From Casetext: Smarter Legal Research

Morrow v. Hoskins

United States District Court, E.D. Kentucky, London Division
May 16, 2006
Civil Action No. 6:06-97-DCR (E.D. Ky. May. 16, 2006)


Civil Action No. 6:06-97-DCR.

May 16, 2006


Plaintiff, David J. Morrow, who is currently confined in the Kentucky State Reformatory ("KSR") in LaGrange, Kentucky, has filed a pro se civil rights complaint. Prior to conducting a screening of the submission, the Court construed the Plaintiff's submission as one falling under 28 U.S.C. § 1331, pursuant to the doctrine announced in Bivens v. Six Unknown Federal Narcotics Agents, 403 U.S. 388 (1971). On full review of the complaint, it appears that the Plaintiff also may be asserting claims under the United States Department of Agriculture Reorganization Act of 1994, 7 U.S.C. § 6912. This matter is before the Court for initial screening. 28 U.S.C. § 1915A; McGore v. Wrigglesworth, 114 F.3d 601, 607-8 (6th Cir. 1997).

To state a claim that is cognizable as a Bivens action, the Plaintiff must plead two essential elements. First, he must show that he has been deprived of rights secured by the Constitution or laws of the United States. Second, the Plaintiff must demonstrate that the Defendants allegedly depriving him of those rights acted under color of federal law. Bivens, 403 U.S. at 397.

This is a pro se complaint and, as such, it is held to less stringent standards than those drafted by attorneys. See Cruz v. Beto, 405 U.S. 319 (1972); Haines v. Kerner, 404 U.S. 519 (1972). The allegations in a pro se complaint must be taken as true and construed in favor of the plaintiff. See Malone v. Colyer, 710 F.2d 258, 260 (6th Cir. 1983). However, 28 U.S.C. § 1915(e)(2) affords a court the authority to dismiss a case at any time if the court determines that the action is frivolous or malicious, or fails to state a claim upon which relief can be granted.


The Plaintiff alleges that Defendant James Hoskins, an employee of the United States Forest Service, a federal agency, violated his right to due process of law under the Fifth Amendment of the United States Constitution. More specifically, he claims that Hoskins wrongfully issued a Violation Notice (Violation No. F275671) to him on September 24, 2004, in connection with alleged timber trespass activity in McCreary County. The alleged illegal timbering activity dated back five years, to September of 1999.

The Plaintiff asserts claims under the Fifth and the Fourteenth Amendments. The Fourteenth Amendment applies to persons acting under color of state law. Since the Plaintiff alleges that the Defendants acted under color of federal law, the Fifth Amendment — not the Fourteenth Amendment — would apply to his claims relating the alleged denial of due process.

According to the Plaintiff, in 2001 the United States began an investigation into the dispute over boundary lines concerning the alleged illegal timbering activity. He states that, on September 17, 2004, a "Report of Investigation" was completed. [Complaint, Exh. "B," p. 2].


The Plaintiff has named two Defendants: James Hoskins, Officer of the United States Forest Service in the District of Stearns Ranger Station, Whitley City, Kentucky; and the United States Forest Service, which is a division of the Department of Agriculture. See Code of Federal Regulations, Title 36, Chapter II, Part 200. Plaintiff sues Hoskins in both his individual and his official capacities.

^^^^^^^^^^^^^^^^

• SET EXERCISE
Write the next part of the Morrow v. Hoskins court opinion above, starting right after its last sentence.

• STORED RECORDS
^^^^^^^^^^^^^^^^

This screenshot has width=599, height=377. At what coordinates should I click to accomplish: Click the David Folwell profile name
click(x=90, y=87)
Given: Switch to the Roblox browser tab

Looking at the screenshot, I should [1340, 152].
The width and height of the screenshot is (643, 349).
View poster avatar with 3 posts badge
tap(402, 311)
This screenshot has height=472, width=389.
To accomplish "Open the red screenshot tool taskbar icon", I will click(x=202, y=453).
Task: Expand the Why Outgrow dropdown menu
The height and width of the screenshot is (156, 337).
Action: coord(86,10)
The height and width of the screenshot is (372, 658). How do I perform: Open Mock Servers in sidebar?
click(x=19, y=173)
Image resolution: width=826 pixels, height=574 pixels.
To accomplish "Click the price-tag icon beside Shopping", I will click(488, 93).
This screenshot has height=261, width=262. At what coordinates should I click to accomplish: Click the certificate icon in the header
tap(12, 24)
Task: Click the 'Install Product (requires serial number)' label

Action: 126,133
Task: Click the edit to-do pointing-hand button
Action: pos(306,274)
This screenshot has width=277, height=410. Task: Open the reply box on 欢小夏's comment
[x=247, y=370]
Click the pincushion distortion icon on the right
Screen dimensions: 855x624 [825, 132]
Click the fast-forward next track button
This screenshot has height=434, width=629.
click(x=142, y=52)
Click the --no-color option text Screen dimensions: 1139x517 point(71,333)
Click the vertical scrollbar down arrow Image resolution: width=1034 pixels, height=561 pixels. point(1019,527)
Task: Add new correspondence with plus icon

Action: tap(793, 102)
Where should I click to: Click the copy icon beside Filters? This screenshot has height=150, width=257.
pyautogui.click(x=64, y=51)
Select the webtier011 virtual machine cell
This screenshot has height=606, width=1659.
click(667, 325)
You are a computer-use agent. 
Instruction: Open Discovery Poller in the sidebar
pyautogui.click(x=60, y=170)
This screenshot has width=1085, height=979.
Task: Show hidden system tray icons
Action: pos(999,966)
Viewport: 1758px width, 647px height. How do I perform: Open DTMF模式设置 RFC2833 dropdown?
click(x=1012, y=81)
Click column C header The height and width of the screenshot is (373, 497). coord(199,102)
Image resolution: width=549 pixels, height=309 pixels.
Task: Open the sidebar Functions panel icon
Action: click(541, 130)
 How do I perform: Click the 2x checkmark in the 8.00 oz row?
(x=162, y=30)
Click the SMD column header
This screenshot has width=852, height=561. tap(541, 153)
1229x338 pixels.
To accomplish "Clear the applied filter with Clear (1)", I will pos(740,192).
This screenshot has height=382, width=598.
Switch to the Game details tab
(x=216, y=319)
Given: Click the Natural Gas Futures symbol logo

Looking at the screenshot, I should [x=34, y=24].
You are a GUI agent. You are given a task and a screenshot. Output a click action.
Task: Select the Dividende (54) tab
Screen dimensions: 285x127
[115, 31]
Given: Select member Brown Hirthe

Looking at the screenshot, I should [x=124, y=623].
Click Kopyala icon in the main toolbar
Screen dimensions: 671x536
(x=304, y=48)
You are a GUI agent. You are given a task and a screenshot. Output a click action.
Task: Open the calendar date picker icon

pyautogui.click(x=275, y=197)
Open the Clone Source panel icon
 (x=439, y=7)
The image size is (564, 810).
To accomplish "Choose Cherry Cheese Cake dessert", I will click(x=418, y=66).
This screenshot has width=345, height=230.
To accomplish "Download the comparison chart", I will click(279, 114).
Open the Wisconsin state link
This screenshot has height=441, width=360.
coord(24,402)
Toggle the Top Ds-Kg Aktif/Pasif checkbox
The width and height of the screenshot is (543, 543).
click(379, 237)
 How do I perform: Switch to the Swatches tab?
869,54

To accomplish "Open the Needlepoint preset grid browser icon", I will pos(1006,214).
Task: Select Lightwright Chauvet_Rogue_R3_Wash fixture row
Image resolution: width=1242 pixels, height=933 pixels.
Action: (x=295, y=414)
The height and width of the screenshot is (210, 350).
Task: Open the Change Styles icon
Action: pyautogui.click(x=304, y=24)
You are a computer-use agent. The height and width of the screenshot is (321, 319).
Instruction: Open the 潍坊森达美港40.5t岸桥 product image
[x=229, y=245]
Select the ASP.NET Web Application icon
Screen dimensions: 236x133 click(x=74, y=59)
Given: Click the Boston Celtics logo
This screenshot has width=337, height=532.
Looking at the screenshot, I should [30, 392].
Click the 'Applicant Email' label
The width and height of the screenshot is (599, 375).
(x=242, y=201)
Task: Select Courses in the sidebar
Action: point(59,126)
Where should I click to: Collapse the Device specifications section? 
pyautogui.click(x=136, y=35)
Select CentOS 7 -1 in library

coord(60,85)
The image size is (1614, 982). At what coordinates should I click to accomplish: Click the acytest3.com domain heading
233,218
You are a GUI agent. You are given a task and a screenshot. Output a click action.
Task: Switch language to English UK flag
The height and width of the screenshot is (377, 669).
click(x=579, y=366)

^^^^^^^^^^^^^^^^

• OUTPUT
According to the complaint, the issuance of the Violation Notice resulted in misdemeanor charges being brought against the Plaintiff in this Court on September 24, 2004, being London Magistrate No. 05-6002M, United States of America v. David J. Morrow ("the misdemeanor action"). The misdemeanor action was brought under 18 U.S.C. § 1852, which governs the illegal movement or transportation of timber from government lands.

The Plaintiff attached to his Bivens complaint a copy of the Motion to Dismiss which his counsel filed in the misdemeanor action. [Exhibit "B,"Complaint] In that motion, the Plaintiff argued that the United States had waited one day too long to issue the Violation Notice and commence the Misdemeanor Action. The Plaintiff argued that although § 1852 does not contain a separate statute of limitations for prosecutions, the applicable statute of limitations as set forth in 18 U.S.C. § 3282 provides for a five-year statute of limitations.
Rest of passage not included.